OK...confused again and back to square 1. I forgot about the exclusivity thing and blackouts. Therein lies the rub. How can it be that a local station that only transmits to the Atlanta DMA has the exclusive right to carry Braves games in a territory that stretches from the Mississippi River to the Atlantic coast without the ability to negotiate to provide said signal outside of Atlanta? Hence D*'s, Comcast's, et.al.'s carriage of games in Mississippi, Alabama, South Carolina, parts of North Carolina, and other parts of Georgia? Why can't E*? AS said before, even if E* did cary MLD EI and I subscribed, the braves games would still be blocked out. Something's just not right about all of this.
Examiner,
The problem lies betwwen MLB and WPCH, and partially DirecTV (READ ON). MLB determines each Teams DMA.
The Braves Local DMA is larger than the coverage of WPCH. MLB determined the Braves local DMA. WPCH doesn't have enough transmitters nor FCC Terrestrial licenses to cover the entire Atlanta Braves DMA. MLB knows this, they really don't care.
MLB is more interested in protecting their Monopoly power, than if or how an "In Market" Braves Fan will be able to get access to games carried on a local Market station that is out of his/her reach.
The only hope for these dis-enfranchised Fans is a third party provider Satellite or Cable to carry WPCH and offer it to households outside WPCH's Grade A or Grade B signal contours.
The biggest issue with this is that much of the programing carried on WPCH other than Baseball games is Syndicated Exclusive content most of which is sold to many other local Stations in adjacent DMA's. This means all that content would have to be blacked out to avoid Legal challenges from those adjacent stations.
Dish has a secondary problem in that they can NO LONGER Legally provide ANY out of market content from any out of market station to any adjacent DMA's.
The reason for this was a legal challenge from the NAB and a number of Local Market Stations because Dish for some time knowingly allowed a number of subscribers to pay for imported Distant Network affiliated signals.
Dish crafted an agreement with the NAB and all of the Local Market stations that had objected,except for a couple of FOX Network Owned Affiliates. The FOX owned affiliates refused to sign the agreement, which destroyed the agreement. At the time Fox Networks had a controlling interest in DirecTV, Even though this was technically illegal.
FOX Networks promised the FCC and the Federal Government they would not use their ownership in their Networks to give DirecTV a competitive advantage.
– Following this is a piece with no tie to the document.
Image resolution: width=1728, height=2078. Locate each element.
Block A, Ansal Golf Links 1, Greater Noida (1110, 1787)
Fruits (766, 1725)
This clause was part of the agreement the government required to allow FOX networks get the controlling interest in DirecTV. After the collapse of the Dish/NAB agreement at the behest of FOX (DirecTV). DirecTV became the only national provider to be able to offer "Out of Market" stations and or carry "Significantly Viewed" Adjacent signals to subscribers outside their DMA, or deliver out of market signals to subscribers that had been granted Waivers from their Affiliated Networks to be able to import distant signals.
DirecTV forced Dish's hands using their own OWNED OTA Affiliated signals to Force Dish to remove all Out of Market stations from any and all subscribers even those that had legal rights to receive them. This gave DirecTV a competitive advantage. This legal challenge also means Dish will never be able to offer any Out of Market content from WPCH or any other affiliated signal from outside any subscribers DMA, be that be Braves Games or any other content to any Dish Subscribers outside of WPCH's DMA, which is greatly smaller than the Atlanta Braves DMA.
Thanks MLB and especially DirecTV, your the best.
This means if you want Braves Baseball and live outside of WPCH's DMA, but still within the Braves Local DMA, then you will have to get DirecTV or Cable (If your local Cable company carries WPCH).